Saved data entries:
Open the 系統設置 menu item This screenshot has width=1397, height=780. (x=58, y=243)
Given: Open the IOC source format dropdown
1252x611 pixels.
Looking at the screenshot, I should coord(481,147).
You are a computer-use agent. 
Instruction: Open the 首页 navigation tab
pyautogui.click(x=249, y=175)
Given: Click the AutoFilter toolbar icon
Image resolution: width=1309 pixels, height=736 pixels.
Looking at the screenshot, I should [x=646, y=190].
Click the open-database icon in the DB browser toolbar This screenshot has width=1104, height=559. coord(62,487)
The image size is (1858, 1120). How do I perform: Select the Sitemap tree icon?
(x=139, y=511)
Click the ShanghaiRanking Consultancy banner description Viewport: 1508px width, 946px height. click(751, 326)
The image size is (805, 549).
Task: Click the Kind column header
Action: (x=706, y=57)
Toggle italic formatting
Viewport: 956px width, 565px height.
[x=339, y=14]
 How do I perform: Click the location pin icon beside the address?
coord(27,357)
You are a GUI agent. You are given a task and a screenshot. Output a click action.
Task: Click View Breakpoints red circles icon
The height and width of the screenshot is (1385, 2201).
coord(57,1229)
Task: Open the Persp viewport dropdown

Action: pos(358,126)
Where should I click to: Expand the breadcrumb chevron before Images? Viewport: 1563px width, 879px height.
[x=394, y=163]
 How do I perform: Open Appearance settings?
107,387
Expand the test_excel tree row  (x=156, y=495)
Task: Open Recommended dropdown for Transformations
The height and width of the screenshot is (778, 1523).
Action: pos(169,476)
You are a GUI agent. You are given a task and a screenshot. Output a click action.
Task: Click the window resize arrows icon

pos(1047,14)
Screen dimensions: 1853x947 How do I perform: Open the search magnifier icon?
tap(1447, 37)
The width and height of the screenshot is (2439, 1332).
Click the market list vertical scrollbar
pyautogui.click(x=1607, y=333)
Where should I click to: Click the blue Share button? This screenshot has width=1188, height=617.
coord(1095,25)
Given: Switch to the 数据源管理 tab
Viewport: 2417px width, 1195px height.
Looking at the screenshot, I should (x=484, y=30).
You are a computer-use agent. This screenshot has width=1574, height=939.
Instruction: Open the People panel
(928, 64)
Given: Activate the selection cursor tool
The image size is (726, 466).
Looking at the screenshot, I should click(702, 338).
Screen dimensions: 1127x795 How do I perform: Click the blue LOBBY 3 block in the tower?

> WHAT IS REQUIRED
Write only the number of lines in the data where the string "computer" can be found.

> THE COMPLETED TASK
2